* _Exercise objective_: Would you print the lines below exactly, beginning at the line that has "Task: Click the download icon" and stopping after the line that has "1000x500 pixels."? Only those lines, and no pictures.

[Stored items]
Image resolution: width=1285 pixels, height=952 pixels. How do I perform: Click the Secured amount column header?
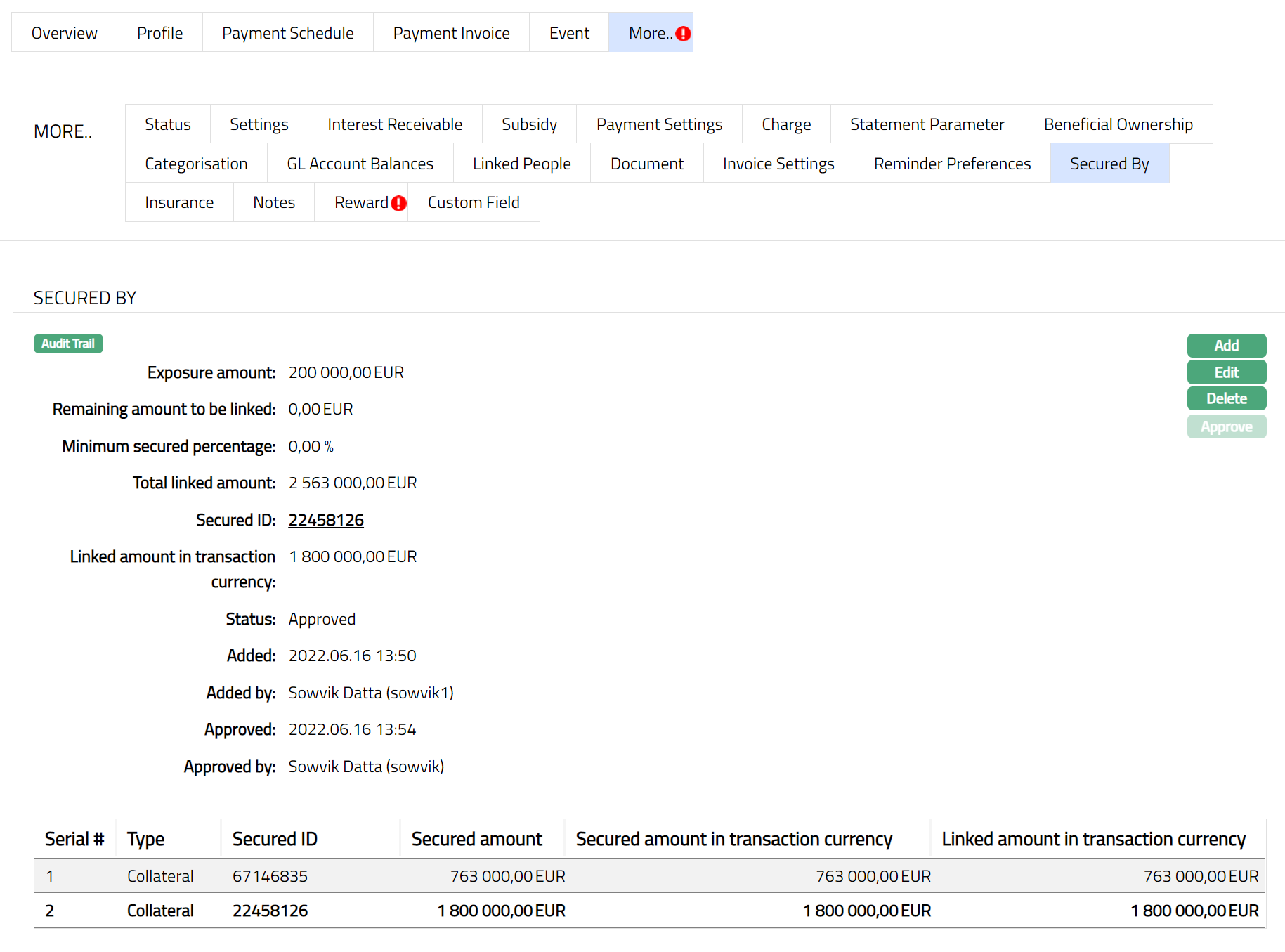476,839
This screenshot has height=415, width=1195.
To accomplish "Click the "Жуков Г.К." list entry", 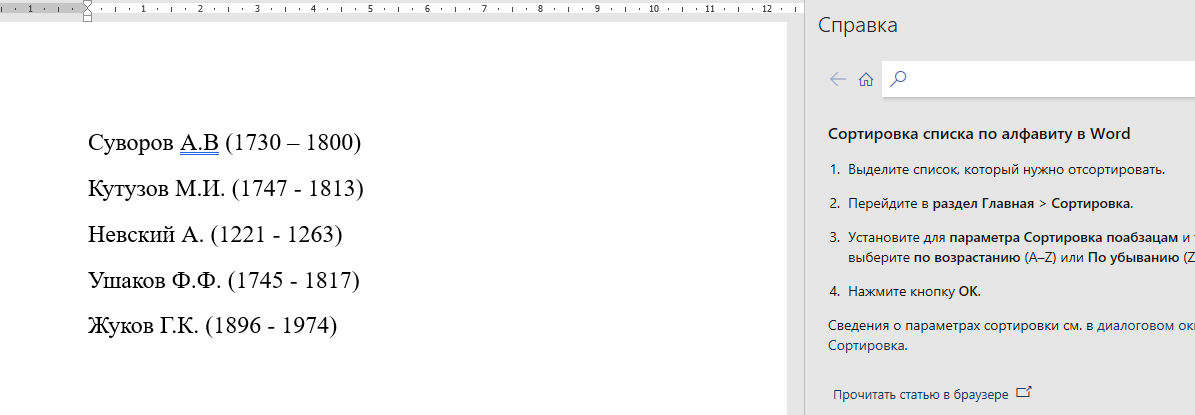I will (x=212, y=325).
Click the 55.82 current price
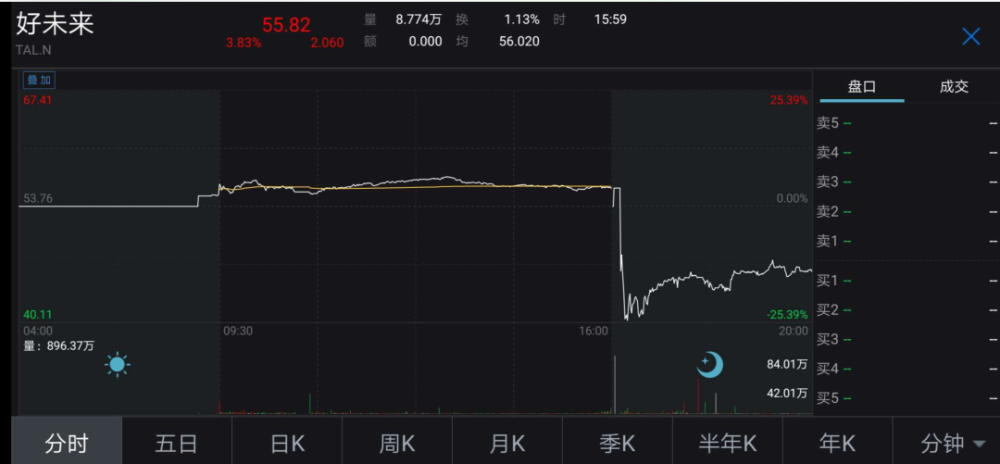The width and height of the screenshot is (1000, 464). pyautogui.click(x=286, y=25)
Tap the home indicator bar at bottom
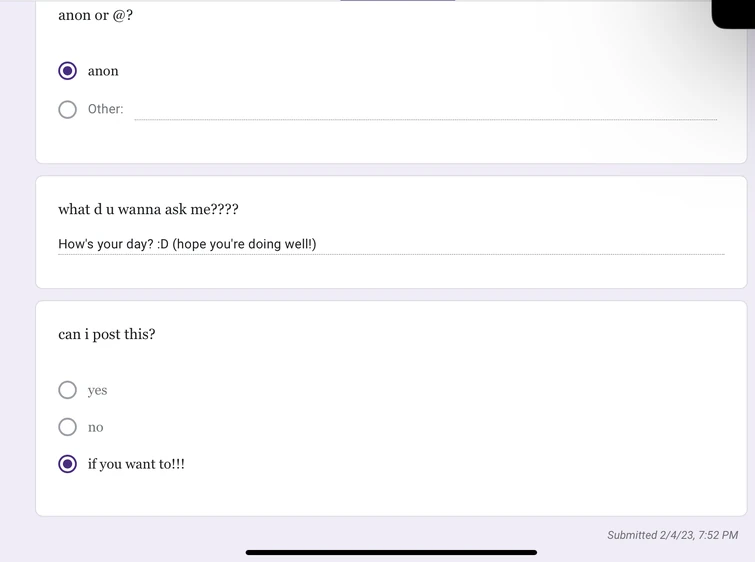This screenshot has width=755, height=562. click(391, 552)
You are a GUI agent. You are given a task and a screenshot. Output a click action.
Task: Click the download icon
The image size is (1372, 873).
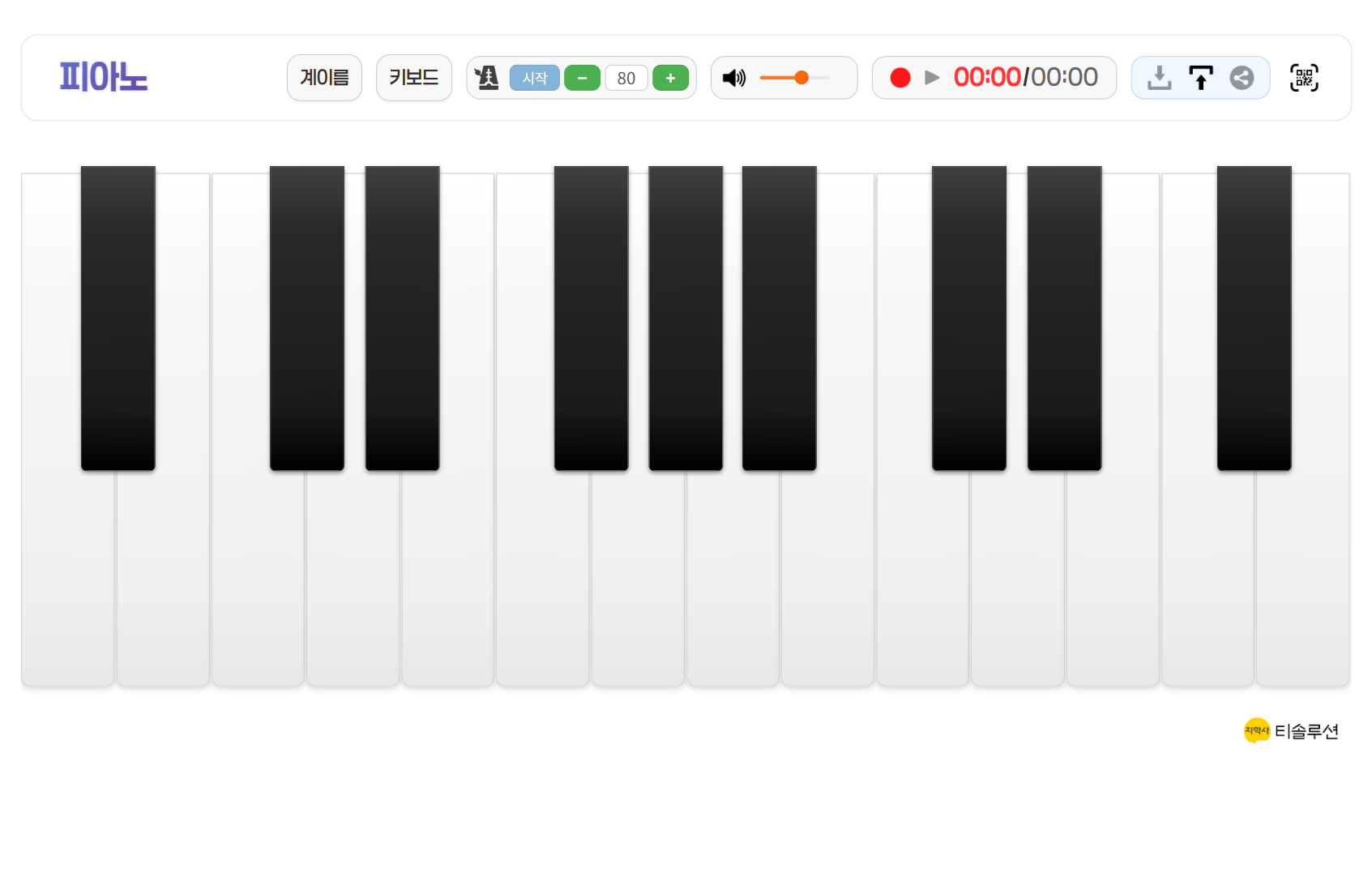[x=1160, y=78]
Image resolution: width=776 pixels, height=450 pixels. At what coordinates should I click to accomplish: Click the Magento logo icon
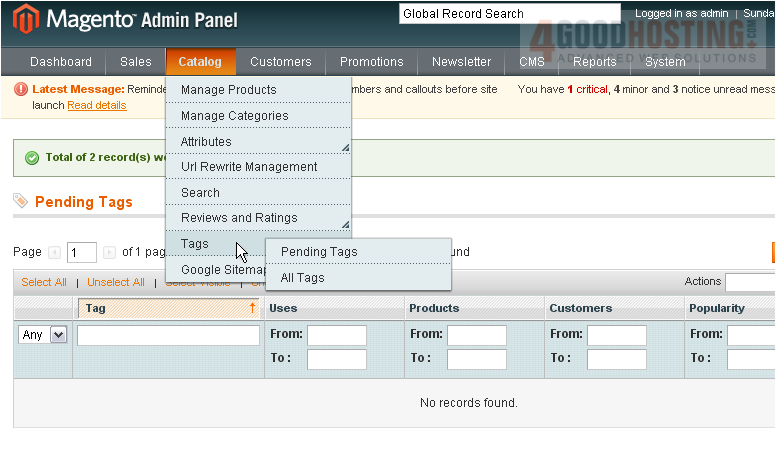tap(27, 20)
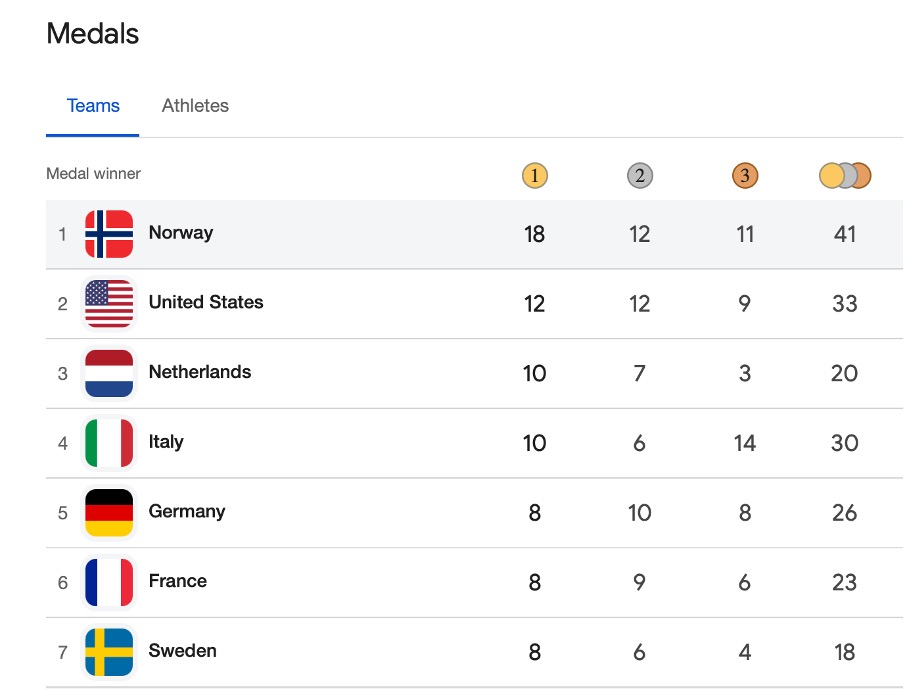908x690 pixels.
Task: Open the Norway team link
Action: pyautogui.click(x=181, y=233)
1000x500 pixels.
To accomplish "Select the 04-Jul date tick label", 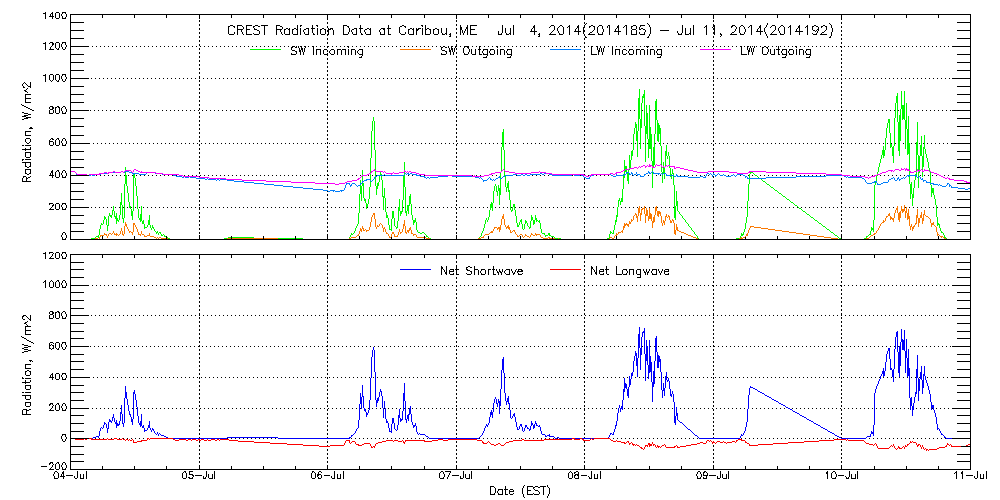I will (71, 477).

* _Expected output_:
Task: Click the download icon
The image size is (1372, 873).
[x=1160, y=78]
Image resolution: width=776 pixels, height=450 pixels. At what coordinates should I click to accomplish: Click the Magento logo icon
tap(27, 20)
908x690 pixels.
Task: Open the Norway team link
Action: pyautogui.click(x=181, y=233)
1000x500 pixels.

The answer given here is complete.